As we began this process, we realized our failed say-on-pay vote wasn’t about requiring a wholesale change to our approach to compensation or even restructuring our long-term incentive plans. Rather, we needed to better communicate how the plans aligned with shareholders and the measures the board used to determine how much was allocated and to whom.
Our first step was to engage with our corporate governance-focused investors in the off-season (fourth quarter). Members of our board were involved in each of those meetings. To prepare, we worked with the board and outside consultants to build a presentation that shared a framework for some of our preliminary governance and compensation considerations. In addition, our goal during these meetings was to create an opportunity to hear candid feedback. Many investors were very forthcoming, fair and helpful.

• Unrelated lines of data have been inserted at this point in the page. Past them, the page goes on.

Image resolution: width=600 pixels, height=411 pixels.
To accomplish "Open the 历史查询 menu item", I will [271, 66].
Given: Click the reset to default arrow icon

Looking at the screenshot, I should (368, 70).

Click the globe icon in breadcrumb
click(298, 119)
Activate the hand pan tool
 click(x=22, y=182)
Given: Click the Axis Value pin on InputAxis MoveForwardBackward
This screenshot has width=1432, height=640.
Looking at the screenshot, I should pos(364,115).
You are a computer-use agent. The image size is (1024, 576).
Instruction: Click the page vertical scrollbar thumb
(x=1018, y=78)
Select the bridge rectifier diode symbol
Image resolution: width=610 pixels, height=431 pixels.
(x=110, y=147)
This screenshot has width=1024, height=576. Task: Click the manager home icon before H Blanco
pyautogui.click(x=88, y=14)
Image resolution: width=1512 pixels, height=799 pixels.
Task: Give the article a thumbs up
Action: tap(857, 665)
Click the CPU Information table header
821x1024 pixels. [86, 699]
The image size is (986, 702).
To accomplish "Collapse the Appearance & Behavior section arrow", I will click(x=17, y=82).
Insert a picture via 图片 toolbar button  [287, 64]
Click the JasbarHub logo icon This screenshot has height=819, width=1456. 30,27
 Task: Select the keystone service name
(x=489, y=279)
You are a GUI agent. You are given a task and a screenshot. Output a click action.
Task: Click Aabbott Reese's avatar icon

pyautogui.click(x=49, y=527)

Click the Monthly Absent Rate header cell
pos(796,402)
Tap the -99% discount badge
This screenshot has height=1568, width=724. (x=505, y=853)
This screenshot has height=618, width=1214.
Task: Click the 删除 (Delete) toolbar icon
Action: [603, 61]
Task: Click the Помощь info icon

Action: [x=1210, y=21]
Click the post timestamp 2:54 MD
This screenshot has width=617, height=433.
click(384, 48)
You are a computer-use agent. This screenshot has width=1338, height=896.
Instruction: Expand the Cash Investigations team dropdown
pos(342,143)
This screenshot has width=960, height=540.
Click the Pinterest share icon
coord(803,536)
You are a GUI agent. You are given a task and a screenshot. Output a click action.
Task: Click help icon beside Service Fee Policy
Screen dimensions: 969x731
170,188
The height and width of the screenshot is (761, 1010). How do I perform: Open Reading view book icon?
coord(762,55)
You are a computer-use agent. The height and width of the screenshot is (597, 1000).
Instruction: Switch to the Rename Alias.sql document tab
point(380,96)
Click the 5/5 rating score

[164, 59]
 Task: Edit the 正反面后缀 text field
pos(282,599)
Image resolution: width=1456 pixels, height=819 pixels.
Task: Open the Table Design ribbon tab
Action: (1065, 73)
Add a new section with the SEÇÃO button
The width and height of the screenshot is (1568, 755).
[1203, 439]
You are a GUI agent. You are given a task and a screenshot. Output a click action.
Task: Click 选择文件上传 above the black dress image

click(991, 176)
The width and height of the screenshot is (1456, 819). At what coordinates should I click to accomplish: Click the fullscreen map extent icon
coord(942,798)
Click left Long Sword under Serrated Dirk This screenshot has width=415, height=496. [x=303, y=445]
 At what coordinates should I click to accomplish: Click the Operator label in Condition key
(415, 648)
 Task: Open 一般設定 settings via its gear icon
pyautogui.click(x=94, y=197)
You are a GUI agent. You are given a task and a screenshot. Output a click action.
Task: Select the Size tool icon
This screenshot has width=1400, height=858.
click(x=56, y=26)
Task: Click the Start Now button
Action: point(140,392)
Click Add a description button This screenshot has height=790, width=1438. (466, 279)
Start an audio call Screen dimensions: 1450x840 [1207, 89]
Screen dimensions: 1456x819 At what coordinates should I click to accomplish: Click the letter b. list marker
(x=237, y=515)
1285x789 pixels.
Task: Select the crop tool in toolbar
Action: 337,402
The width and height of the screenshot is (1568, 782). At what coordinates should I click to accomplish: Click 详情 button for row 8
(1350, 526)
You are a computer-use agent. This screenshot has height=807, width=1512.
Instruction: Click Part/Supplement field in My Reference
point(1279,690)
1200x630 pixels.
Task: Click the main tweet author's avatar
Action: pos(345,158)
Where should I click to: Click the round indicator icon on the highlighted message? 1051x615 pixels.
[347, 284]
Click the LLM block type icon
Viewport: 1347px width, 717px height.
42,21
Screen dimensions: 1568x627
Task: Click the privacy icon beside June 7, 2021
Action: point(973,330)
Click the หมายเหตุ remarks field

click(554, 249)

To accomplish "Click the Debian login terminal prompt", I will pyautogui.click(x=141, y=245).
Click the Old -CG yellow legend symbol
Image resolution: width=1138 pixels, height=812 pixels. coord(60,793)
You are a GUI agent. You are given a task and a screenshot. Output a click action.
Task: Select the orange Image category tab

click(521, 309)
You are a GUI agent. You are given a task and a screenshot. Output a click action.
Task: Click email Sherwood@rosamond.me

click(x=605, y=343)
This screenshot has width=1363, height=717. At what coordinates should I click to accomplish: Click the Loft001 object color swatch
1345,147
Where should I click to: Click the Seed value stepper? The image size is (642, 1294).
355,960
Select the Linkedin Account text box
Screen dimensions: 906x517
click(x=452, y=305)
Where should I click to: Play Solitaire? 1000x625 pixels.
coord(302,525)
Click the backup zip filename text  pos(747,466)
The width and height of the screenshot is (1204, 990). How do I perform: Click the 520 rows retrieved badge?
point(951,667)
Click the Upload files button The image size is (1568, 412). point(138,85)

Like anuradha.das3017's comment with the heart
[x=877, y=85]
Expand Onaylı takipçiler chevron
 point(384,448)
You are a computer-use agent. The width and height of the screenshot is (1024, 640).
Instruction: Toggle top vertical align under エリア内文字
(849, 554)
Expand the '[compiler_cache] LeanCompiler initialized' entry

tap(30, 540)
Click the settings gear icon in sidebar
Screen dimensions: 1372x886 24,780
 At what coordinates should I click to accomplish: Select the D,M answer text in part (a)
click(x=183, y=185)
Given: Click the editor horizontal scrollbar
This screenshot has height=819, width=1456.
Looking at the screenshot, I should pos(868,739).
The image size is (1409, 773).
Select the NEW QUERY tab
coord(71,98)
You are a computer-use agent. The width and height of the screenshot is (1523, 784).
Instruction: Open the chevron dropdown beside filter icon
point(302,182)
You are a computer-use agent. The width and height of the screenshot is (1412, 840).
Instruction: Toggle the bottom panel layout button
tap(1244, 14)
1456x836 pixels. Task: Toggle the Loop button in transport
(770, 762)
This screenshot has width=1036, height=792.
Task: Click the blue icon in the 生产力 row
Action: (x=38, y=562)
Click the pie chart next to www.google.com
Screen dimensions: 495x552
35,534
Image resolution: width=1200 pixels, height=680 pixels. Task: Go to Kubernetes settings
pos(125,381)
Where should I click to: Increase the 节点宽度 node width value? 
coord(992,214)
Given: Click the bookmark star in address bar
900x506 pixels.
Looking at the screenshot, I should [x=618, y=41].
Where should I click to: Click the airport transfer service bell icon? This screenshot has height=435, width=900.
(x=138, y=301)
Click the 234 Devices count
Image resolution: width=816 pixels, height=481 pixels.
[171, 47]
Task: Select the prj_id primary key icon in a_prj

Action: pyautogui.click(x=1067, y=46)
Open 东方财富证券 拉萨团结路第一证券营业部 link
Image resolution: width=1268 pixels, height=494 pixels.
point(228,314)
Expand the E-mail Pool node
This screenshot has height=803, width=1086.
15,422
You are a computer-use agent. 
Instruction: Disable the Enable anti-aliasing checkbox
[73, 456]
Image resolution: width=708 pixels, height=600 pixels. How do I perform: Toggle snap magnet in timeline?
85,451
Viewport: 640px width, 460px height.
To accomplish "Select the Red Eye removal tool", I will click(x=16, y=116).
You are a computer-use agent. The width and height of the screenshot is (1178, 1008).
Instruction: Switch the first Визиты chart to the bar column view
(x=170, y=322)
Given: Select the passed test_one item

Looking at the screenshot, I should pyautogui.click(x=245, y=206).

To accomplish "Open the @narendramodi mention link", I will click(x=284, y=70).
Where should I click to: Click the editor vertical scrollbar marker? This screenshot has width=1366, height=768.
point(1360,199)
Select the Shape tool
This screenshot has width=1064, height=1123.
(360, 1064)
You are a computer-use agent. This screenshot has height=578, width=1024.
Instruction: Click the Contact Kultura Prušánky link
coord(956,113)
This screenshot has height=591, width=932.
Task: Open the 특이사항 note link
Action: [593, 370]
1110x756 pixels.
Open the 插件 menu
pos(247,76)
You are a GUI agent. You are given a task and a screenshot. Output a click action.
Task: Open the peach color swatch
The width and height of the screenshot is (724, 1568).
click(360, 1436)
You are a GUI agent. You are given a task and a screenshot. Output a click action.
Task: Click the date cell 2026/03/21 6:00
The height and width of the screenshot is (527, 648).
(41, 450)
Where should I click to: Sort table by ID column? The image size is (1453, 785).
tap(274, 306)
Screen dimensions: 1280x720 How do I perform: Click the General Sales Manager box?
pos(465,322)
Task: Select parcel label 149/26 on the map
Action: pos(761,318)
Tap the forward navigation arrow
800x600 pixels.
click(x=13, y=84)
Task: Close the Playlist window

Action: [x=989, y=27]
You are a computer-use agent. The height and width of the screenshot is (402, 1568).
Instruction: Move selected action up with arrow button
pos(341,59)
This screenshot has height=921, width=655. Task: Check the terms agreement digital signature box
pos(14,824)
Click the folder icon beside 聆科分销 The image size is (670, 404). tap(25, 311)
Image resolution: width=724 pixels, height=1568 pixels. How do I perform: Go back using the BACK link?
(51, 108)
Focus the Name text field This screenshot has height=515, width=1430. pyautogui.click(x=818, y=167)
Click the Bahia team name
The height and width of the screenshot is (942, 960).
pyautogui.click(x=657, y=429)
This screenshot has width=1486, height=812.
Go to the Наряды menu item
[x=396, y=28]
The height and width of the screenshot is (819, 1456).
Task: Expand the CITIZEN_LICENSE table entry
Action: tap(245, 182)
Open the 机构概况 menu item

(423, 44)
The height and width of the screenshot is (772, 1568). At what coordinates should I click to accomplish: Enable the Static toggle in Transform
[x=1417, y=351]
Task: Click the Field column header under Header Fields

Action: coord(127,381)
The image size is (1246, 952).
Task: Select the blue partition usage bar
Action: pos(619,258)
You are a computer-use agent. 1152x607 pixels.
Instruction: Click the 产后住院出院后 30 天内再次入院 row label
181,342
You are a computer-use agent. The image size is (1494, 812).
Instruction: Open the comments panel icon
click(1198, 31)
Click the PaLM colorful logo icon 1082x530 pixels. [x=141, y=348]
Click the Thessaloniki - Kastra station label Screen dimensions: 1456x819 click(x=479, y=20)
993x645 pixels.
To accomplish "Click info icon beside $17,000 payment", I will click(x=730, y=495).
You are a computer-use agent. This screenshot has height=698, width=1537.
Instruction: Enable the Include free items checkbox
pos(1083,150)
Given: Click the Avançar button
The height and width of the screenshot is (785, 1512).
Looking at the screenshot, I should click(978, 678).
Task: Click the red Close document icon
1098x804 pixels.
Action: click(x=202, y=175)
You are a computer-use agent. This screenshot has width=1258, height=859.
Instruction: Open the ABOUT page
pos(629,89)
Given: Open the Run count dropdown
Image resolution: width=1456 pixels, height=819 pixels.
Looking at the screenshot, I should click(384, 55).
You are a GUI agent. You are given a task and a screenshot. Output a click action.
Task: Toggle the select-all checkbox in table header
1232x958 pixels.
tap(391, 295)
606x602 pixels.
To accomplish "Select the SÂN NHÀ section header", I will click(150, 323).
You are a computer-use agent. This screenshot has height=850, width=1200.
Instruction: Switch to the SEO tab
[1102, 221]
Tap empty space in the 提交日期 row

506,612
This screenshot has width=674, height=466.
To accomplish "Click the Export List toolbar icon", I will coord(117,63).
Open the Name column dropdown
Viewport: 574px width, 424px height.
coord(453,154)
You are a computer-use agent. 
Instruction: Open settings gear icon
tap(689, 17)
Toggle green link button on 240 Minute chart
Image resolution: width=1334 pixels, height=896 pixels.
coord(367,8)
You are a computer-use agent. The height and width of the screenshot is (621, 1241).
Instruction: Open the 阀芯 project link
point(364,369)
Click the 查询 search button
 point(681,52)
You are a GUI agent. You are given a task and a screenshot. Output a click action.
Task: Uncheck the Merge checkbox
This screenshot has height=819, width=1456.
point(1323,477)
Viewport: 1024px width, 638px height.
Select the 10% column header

None of which is to say you should ignore your active investor base in this process because it may also have strong feelings about compensation. In fact, we proactively sought out its views on compensation and other governance matters. We highlighted in our proxy the percentage of our shareholder base we had engaged with – a key metric many corporate governance-focused shareholders find important.
When it came to drafting our proxy statement, we went to considerable lengths to elevate the document and turn it into an effective communication tool – similar to an annual report – rather than just a regulatory SEC filing. It included plain English explanations, graphics and charts combined with a professional design to help communicate our message as clearly and simply as possible.
Finally, once our proxy was filed, we arranged for follow-up meetings with certain key shareholders and the proxy solicitation firms in order for members of the board to be able to highlight the changes we made and share how investor feedback was incorporated.
The result was a strong vote – and a very happy board.